In my last article I spoke to a reader’s question about how to rekindle her sexual desire. I talked about steps she could take, on her own, to feel more interested in sex. Hopefully she’s tried some of my suggestions or, at the very least, thought about ways to reengage her mind and body sexually.
The mental component of feeling sexy, or sexual, is essential for women. Men too. We have to get beyond the automatic response of “I don’t want sex anymore” and find a way to build interest, and then desire. You do it as a solitary practice and you do it with a partner.
The second step—moving towards exploring sex with a husband, partner or lover can be a little more complicated. You want to be able to trust that your partner (fill in with the preferred term) is willing to let you lead. The last thing you want is for him/her to rush forward eagerly pursuing sex if you’re not ready.
If you’re ready to experiment sexually, to see if you will feel some arousal, you can decide if you want to go for full sexual contact or something else. Maybe you’d like to receive a non-erotic massage or a full body embrace. Would you like to be caressed first and see how that feels?
You get to decide what you want to happen in this first encounter. And to communicate that, clearly and truthfully. For example, “I want to see what it feels like to have you touch me, but I’m not sure how far I want to go. So, I may ask you to stop if I change my mind.”

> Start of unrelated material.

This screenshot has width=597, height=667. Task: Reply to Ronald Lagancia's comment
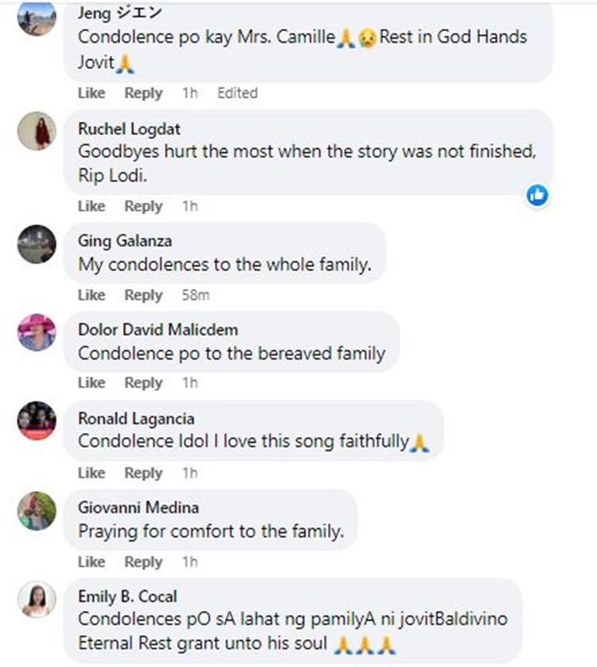click(143, 473)
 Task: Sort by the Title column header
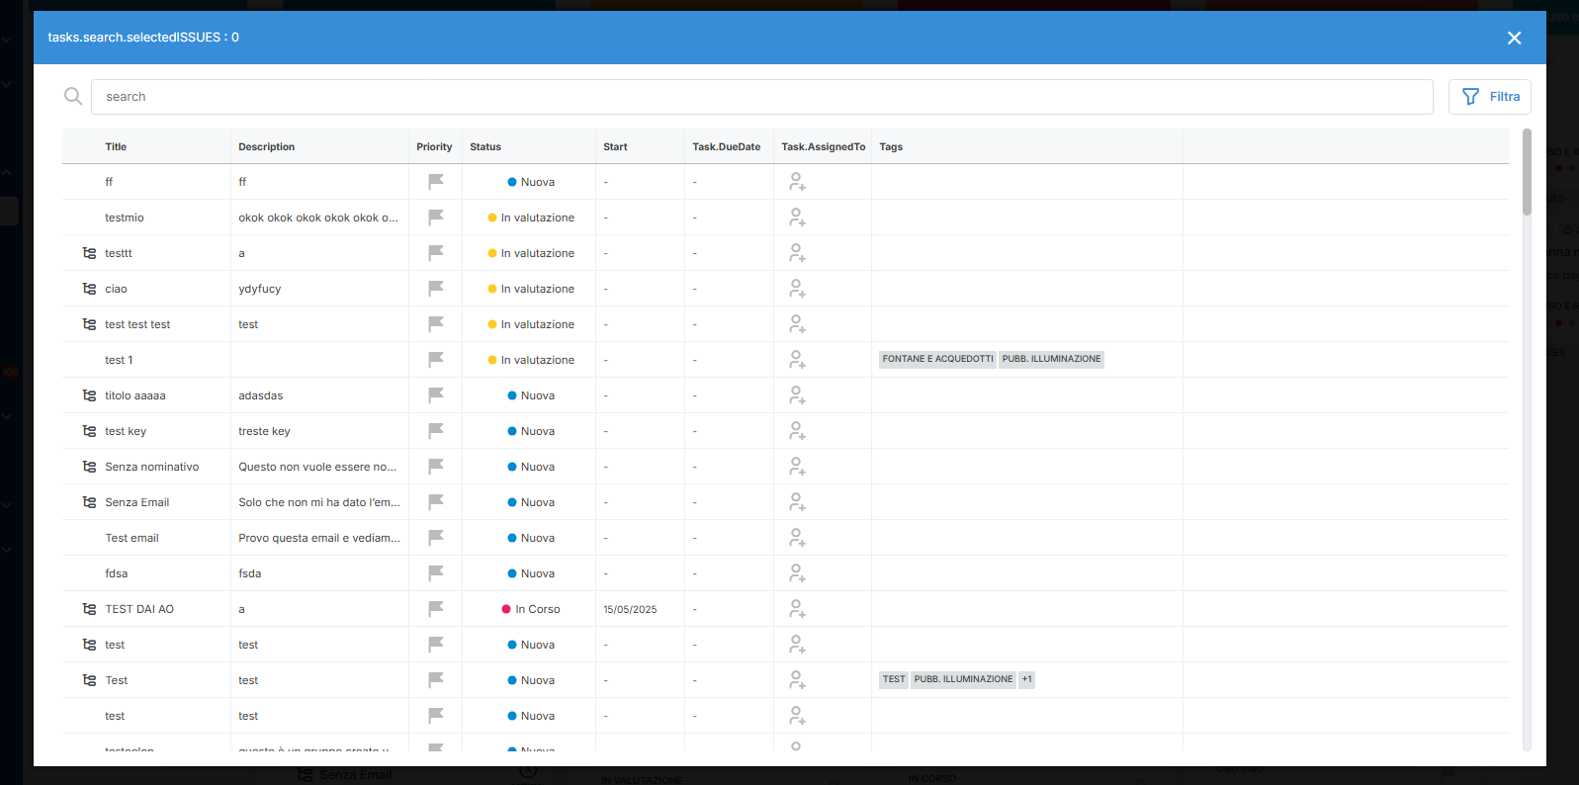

Each of you may have different ideas about what you want to happen in this first encounter. Some therapists advise planning a romantic sexy interlude and going right into having sex. Others suggest more ‘neutral’ ways of connecting with a partner to gradually ease you back into intimacy. You are the only one who knows what might work for you.
However, there are a few things to consider as you talk with your partner about trying sex again:
- Have a positive attitude about this. You have to want to be intimate with your partner. Do not force yourself or feel pressured.
- Take a little time to think yourself into sexy. Or as I wrote in an earlier post, step into your sexual desire.
- Take charge of your sexual desire. Don’t expect your partner to make it happen. Don’t assume that he or she will know what you need or know when to stop. You have to play the lead role and tell, or show, that person what you want. Your partner may be just as nervous about this as you are. This is where my earlier recommendations come into play. If you’ve taken the time to do some self-pleasuring and getting reacquainted with your body then you have a better idea of what will turn you on.
- Don’t set a goal or have unrealistic expectations. Your goal is to be present to the sensations in your body. Be open to whatever happens—orgasm or not. Each step forward is another step to creating the kind of sexual relationship you want to have.
These are my thoughts and recommendations based on personal experience and study. I am not a sex therapist, so keep that in mind. But I do believe that we have the ability to think ourselves into pleasure.